Floribert è stato ucciso in Congo, all’età di 26 anni, il 7 luglio 2007. La Chiesa ne ha riconosciuto “il martirio “in odio alla fede”. Che significa?

Il contesto della morte di Floribert è quello di un mondo profondamente segnato dalla corruzione e dall’idolatria del denaro, la sua resistenza alle lusinghe del guadagno facile e alle minacce non è solo il frutto di una retta coscienza nel compimento del proprio dovere, ma il risultato di una scelta radicata nel Vangelo. Coloro che hanno ucciso Floribert sono ignoti ma hanno agito con estrema brutalità e violenza perché hanno visto in lui una resistenza che non veniva da semplici convinzioni legali, ma da una fede radicata nell’amore per Dio e per il prossimo. Confidandosi con una religiosa medico nell’Ospedale di Goma, Floribert aveva detto dei tentativi di corruzione e delle minacce, ma la sua risposta fu molto netta: “Se faccio questo, sto vivendo in Cristo? Sto vivendo per Cristo? Come cristiano non accetto di sacrificare la vita delle persone, è meglio morire che accettare questi soldi”.

Foto Comunità sant’Egidio

Qual è il messaggio di questo giovane ucciso per aver bloccato il passaggio di generi alimentari deteriorati, che avrebbero danneggiato la salute della popolazione?

È un messaggio potente e dai molteplici significati, per l’Africa e non solo. Basti pensare alle nostre società sempre più “economicizzate”, in cui sembra che il denaro sia l’unica misura con cui calcolare il valore della vita e delle persone: la scelta di Floribert è quella di dire che la vita delle persone ha un valore inestimabile e che non si può metterla a rischio solo per fare i propri interessi. Quel traffico di riso avariato è solo un esempio di tanti traffici illeciti in cui purtroppo l’Africa è ancora tra le prime destinatarie. Floribert ci parla della gratuità dell’amore di Cristo che “si è fatto povero per arricchirci” e che si è identificato con il carcerato, lo straniero, l’affamato, il malato… Lì dove si colpiscono i poveri in realtà si vuole disincarnare il Vangelo e indebolire la fede.

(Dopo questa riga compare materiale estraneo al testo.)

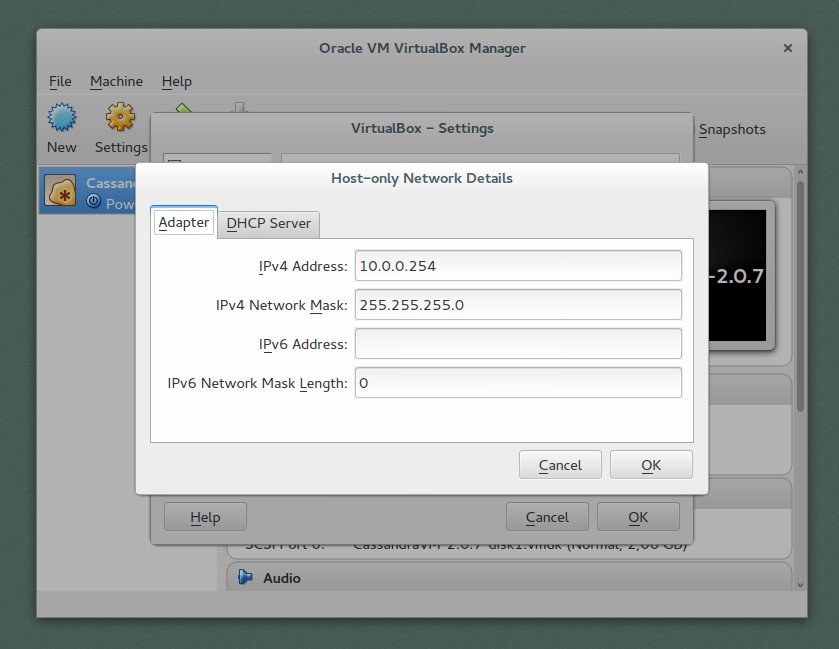Select the IPv6 Network Mask Length field

pyautogui.click(x=517, y=383)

La resistenza di Floribert ci parla di un grande senso di responsabilità e di una fede che lo ha reso “custode” della vita dei suoi concittadini, a cominciare dai più poveri.

Foto Comunità sant’Egidio

Floribert apparteneva alla Comunità di Sant’Egidio. Riccardi ha detto che la sua storia è quella della “‘forza debole’ di un giovane che crede”…

Sì, è vero, quella di Floribert era una fede disarmata, in una regione del mondo in cui le armi e la violenza proliferano. In questo contesto

le uniche “armi” di Floribert sono state la preghiera e l’amore per i piccoli.

E sono rimasto colpito dalle testimonianze che sono emerse dall’inchiesta canonica di persone non particolarmente legate alla Comunità ma che hanno testimoniato come la fede di Floribert fosse radicata in un Vangelo vissuto ogni giorno, proprio nello spirito della Comunità.

Perché la beatificazione avverrà a Roma?

La situazione oggi a Goma è molto difficile: l’occupazione militare da parte della milizia ribelle dell’M23 non offre quegli standard minimi di sicurezza che sono richiesti per una celebrazione di questo tipo, ma proprio per il perdurare di questa situazione ci ha convinto di chiedere di poter fare la beatificazione qui a Roma, nell’anno del Giubileo della Speranza, proprio perché Floribert possa essere con la sua testimonianza una speranza per il Congo, l’Africa e il mondo intero.